Obersalzberg is a mountainside retreat situated above the market town of Berchtesgaden in Bavaria, Germany, located about 120 kilometres (75 mi) southeast of Munich, close to the border with Austria. The retreat is best known as the location of Adolf Hitler's mountain residence, the Berghof, the nearby Mooslahnerkopf Teahouse (both demolished), and the mountaintop Kehlsteinhaus, popularly known as the 'Eagle's Nest', and open to the public.

History

The name of the settlement area derives from the rock salt deposits in the former Berchtesgaden Provostry documented since the 12th century. It was part of the provostry's Salzberg locality (a so-called Gnotschaft), where the Berchtesgaden salt mine was established in 1517. With the provostry it was securalised in 1803 and became a Bavarian municipality in 1810. Plans by Nazi authorities to merge it with Berchtesgaden were not carried out and Salzberg was not incorporated into Berchtesgaden until 1972.

Panorama of Obersalzberg

Hitler's retreat

In the late 19th century German intellectuals like Richard Voss and industrialists like Carl von Linde began using the area as both a summer and winter vacation retreat. The scenic landscape and sweeping mountain views also attracted Adolf Hitler, who had learned of Berchtesgaden through his party fellow Dietrich Eckart in the course of the Beer Hall Putsch in 1923, just before his imprisonment at Landsberg. It was in a cabin in Obersalzberg that he dictated Part Two of Mein Kampf, which earned him large royalties. He became so fond of the area that by 1928 he began using his royalty income to rent a small chalet called Haus Wachenfeld from the widow of a Buxtehude manufacturer.

Hitler, Bormann, Göring and Baldur von Schirach at Obersalzberg, 1936

Several months after Hitler's 1933 appointment as Chancellor of Germany he purchased Haus Wachenfeld and began making a series of three important renovations. The first included window shutters and a small office, followed a year later by a winter garden and stonework; finally the most extensive in 1935-1936 when the once modest chalet was finally transformed into the sprawling landhaus known as the Berghof.

Security zones

Around Hitler's home, several Nazi leaders such as Hermann Göring, Martin Bormann and Albert Speer acquired residences. By 1935-36 Party Secretary Bormann had all residents of Obersalzberg either bought out or evicted, and three security zones were installed that encompassed the entire area.[1][unreliable source?] The expropriation not only concerned the secondary residences, but also several Alpine farms local families had held for centuries. After the demolition of the existing development, the so-called Führersperrgebiet shielded Hitler and his staff from public access.

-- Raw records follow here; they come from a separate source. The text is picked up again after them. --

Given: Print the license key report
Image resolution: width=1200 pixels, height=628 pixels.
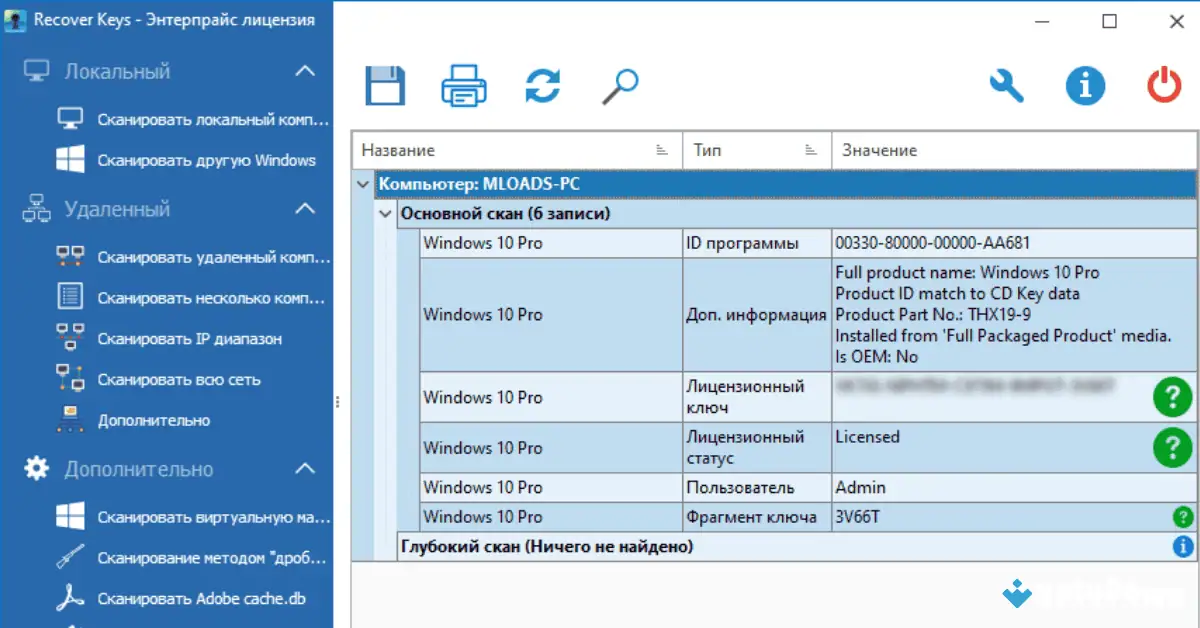Looking at the screenshot, I should (463, 86).
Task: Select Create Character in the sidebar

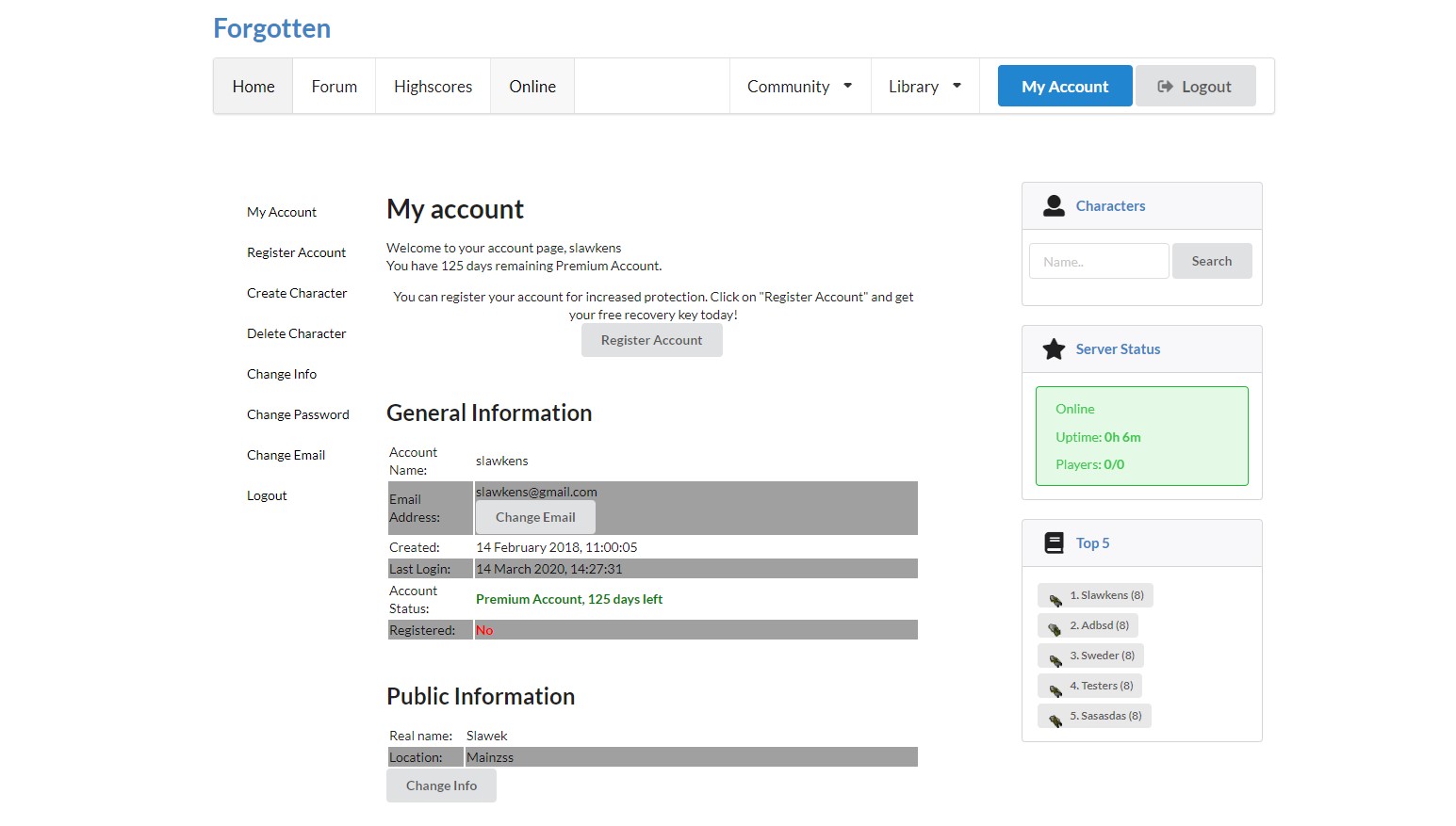Action: click(297, 293)
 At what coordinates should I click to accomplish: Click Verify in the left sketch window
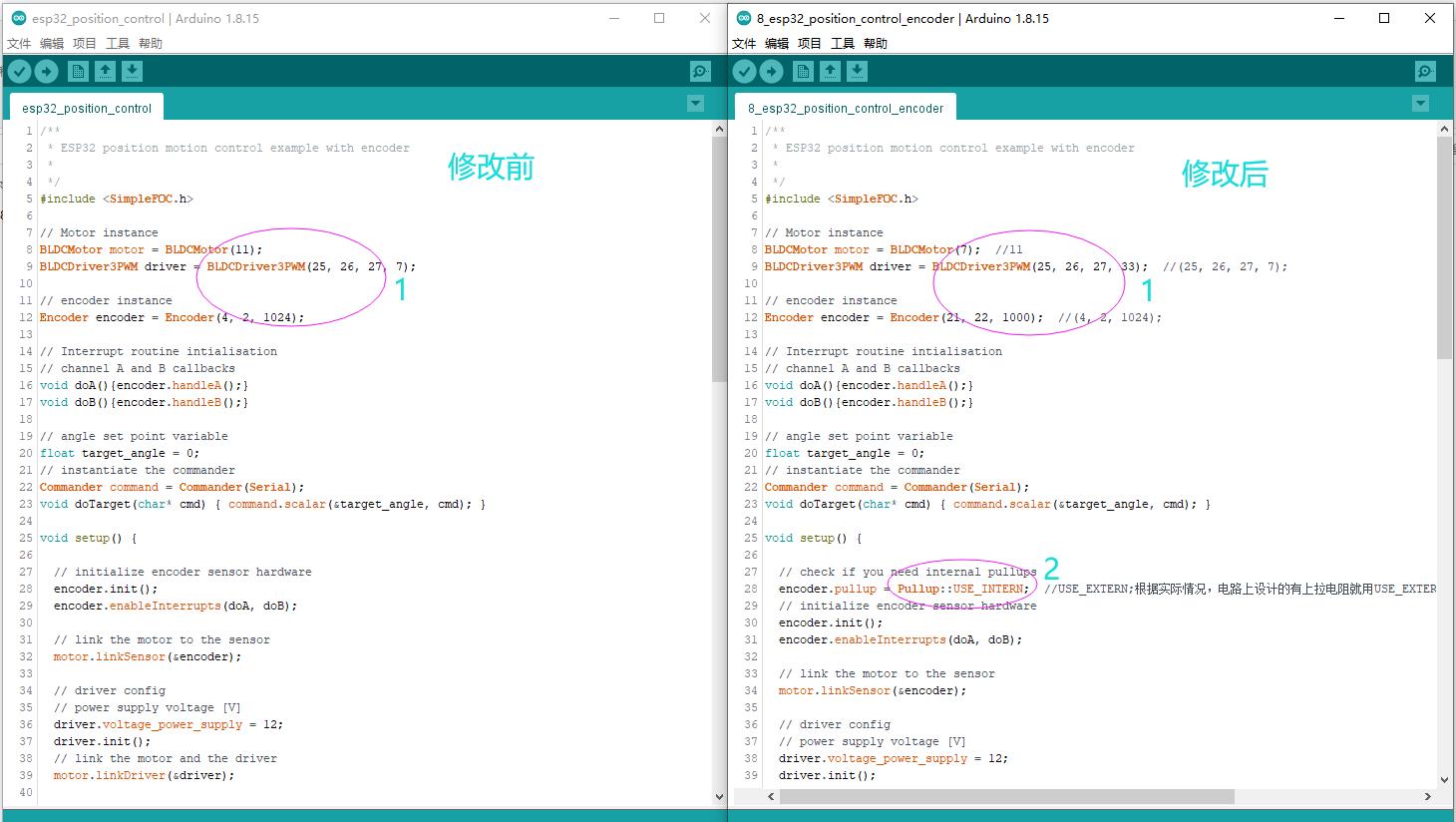[19, 70]
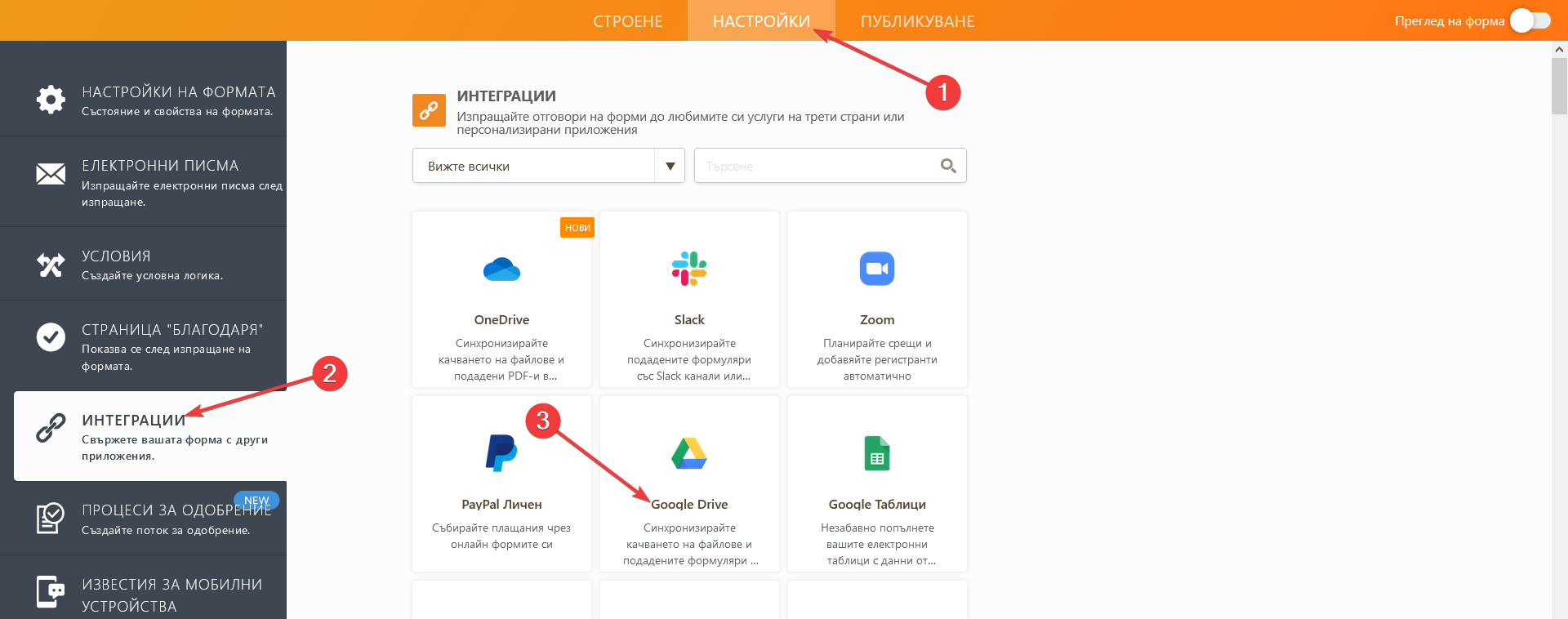Switch to the СТРОЕНЕ tab

point(627,21)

Two other security zones protected the heavily expanded SS and SD barracks, support staff, guest houses, underground bunkers and air raid shelters.

From 1938 Bormann also had the Kehlsteinhaus lodge erected on a rocky promontory, including a lift system from the upper end of the access road. Presented to Hitler on his 50th birthday in 1939, he nevertheless seldom visited it, though he and his mistress Eva Braun spent much time at Obersalzberg. From 1937 the German Reich Chancellery maintained a second seat in the nearby village of Bischofswiesen with Hitler receiving numerous guests of state at the Berghof. His last known visit was in 1944; he left for his Wolf's Lair headquarters on July 14 (see: 1944 Adolf Hitler assassination attempt) and never returned.

Post-war condition, Berghof ruins on the lower right

The premises - except for the Kehlsteinhaus - were heavily damaged by an Allied air raid on 25 April 1945. The remains were set on fire by retreating SS troops and plundered by locals.

US Army

US troops occupied the area on May 4. The former Nazi Party realties officially passed to the State of Bavaria in 1947, which instead of restoring them to their original owners sold them to the Steigenberger Hotels company. However, the Obersalzberg remained in use as a recreation park by the US military. Several structures, like the later General Walker Hotel, were rebuilt, while the ruins of Hitler's, Göring's and Bormann's residences were eradicated. The contract with Steigenberger was reversed in 1964.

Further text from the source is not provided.